What to produce: Please take the lines from the one holding "the Search button" through the one holding "Given: Expand the 停启用 dropdown button" in the data below and copy them exactly.

Task input:
____________________

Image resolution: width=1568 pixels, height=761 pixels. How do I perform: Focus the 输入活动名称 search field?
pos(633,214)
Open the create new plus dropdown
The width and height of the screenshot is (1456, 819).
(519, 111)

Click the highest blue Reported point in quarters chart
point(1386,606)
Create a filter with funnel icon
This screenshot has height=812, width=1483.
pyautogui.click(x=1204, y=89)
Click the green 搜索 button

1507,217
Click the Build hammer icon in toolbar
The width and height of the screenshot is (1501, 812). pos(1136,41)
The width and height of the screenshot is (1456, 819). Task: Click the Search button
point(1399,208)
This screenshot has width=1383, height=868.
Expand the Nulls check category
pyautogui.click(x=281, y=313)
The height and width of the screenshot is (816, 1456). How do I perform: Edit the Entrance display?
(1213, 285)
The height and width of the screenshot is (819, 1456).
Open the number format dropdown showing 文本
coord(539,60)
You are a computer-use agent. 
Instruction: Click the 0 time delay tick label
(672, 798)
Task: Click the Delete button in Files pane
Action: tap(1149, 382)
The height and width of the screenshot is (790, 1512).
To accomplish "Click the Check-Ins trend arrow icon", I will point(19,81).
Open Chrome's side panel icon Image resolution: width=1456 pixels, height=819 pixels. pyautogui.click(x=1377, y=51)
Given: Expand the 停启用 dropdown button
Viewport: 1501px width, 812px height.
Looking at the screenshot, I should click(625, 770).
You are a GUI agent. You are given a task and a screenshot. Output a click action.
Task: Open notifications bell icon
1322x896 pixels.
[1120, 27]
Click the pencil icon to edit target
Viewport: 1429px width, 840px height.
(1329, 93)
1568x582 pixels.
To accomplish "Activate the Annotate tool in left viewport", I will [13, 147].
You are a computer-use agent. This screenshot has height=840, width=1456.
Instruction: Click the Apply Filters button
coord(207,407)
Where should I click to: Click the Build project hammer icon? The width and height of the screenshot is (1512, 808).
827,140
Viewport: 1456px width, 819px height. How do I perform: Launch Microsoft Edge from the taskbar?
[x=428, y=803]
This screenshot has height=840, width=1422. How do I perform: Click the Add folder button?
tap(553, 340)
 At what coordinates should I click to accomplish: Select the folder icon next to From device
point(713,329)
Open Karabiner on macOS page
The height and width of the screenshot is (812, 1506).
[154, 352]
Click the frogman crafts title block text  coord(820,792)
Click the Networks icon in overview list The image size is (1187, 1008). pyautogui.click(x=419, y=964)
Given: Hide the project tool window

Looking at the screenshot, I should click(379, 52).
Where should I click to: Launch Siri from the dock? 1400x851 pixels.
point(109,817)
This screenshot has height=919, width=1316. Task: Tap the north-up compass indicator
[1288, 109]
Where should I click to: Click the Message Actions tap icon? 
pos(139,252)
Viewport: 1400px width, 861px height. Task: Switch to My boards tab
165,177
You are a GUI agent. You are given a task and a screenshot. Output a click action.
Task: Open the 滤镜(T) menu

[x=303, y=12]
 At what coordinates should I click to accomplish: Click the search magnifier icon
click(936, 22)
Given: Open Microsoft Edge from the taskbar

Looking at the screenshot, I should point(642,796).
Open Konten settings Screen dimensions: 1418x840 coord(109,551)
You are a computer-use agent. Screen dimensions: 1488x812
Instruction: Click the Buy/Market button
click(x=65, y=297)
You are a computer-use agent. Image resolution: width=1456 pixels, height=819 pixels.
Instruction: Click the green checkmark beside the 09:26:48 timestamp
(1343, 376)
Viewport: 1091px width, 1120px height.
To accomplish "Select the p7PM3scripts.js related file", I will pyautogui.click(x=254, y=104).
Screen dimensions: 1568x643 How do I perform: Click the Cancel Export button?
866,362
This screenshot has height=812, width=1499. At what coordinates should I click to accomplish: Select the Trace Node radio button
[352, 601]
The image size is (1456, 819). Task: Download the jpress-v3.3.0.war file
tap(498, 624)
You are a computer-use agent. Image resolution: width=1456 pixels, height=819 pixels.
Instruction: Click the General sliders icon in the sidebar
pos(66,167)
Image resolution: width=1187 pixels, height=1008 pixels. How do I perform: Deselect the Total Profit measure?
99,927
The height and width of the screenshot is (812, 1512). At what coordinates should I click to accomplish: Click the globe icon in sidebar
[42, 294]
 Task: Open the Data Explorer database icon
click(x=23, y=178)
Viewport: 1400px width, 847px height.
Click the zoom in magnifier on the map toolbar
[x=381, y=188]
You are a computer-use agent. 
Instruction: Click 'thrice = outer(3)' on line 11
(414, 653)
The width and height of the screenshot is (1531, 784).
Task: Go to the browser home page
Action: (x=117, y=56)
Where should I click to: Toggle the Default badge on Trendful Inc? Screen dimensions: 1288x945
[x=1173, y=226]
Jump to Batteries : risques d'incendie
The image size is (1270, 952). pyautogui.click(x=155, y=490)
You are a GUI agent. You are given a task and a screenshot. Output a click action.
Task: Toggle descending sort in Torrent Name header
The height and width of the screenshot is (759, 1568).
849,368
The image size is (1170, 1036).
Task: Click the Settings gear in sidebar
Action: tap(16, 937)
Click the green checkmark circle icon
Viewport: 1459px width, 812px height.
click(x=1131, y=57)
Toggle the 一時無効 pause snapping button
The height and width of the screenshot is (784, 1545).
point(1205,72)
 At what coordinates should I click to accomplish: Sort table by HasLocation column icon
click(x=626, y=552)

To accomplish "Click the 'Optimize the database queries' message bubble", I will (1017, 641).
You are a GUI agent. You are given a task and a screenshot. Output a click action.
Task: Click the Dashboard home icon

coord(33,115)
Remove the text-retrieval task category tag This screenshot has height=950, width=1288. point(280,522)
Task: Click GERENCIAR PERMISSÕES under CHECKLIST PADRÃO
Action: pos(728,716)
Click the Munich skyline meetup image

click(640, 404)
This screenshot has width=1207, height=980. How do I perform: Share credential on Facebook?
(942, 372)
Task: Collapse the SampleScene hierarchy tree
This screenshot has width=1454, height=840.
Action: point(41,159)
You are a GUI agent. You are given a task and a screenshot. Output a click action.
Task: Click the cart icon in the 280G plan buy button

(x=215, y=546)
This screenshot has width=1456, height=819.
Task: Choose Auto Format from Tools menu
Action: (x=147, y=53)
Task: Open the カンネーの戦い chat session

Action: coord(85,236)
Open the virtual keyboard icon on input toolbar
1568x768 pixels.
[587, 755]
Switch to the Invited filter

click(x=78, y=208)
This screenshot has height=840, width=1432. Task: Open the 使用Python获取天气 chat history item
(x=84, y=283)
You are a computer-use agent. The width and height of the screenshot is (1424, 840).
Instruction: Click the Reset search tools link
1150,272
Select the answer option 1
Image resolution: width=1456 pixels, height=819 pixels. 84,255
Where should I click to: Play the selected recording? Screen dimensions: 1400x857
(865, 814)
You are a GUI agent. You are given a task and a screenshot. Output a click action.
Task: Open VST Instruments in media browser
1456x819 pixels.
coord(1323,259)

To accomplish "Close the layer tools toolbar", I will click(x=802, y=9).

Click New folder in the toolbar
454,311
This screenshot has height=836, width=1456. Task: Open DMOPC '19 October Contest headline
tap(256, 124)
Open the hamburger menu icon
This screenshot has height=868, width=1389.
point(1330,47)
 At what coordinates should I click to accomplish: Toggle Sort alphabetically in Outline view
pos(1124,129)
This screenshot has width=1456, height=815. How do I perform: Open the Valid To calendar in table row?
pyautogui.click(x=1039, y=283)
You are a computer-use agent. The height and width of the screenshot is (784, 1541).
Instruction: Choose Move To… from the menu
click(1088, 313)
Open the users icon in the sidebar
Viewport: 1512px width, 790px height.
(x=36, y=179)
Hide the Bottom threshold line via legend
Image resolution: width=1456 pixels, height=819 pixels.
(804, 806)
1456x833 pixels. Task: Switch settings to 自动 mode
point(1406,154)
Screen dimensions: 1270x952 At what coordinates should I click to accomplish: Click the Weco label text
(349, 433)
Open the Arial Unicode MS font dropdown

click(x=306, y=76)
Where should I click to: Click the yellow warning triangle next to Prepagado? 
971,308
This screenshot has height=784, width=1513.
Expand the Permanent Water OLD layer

____________________

Response to this exercise:
The width and height of the screenshot is (1456, 819). Task: Click the Search button
point(1399,208)
This screenshot has width=1383, height=868.
Expand the Nulls check category
pyautogui.click(x=281, y=313)
The height and width of the screenshot is (816, 1456). How do I perform: Edit the Entrance display?
(1213, 285)
The height and width of the screenshot is (819, 1456).
Open the number format dropdown showing 文本
coord(539,60)
You are a computer-use agent. 
Instruction: Click the 0 time delay tick label
(672, 798)
Task: Click the Delete button in Files pane
Action: tap(1149, 382)
The height and width of the screenshot is (790, 1512).
To accomplish "Click the Check-Ins trend arrow icon", I will point(19,81).
Open Chrome's side panel icon Image resolution: width=1456 pixels, height=819 pixels. pyautogui.click(x=1377, y=51)
Given: Expand the 停启用 dropdown button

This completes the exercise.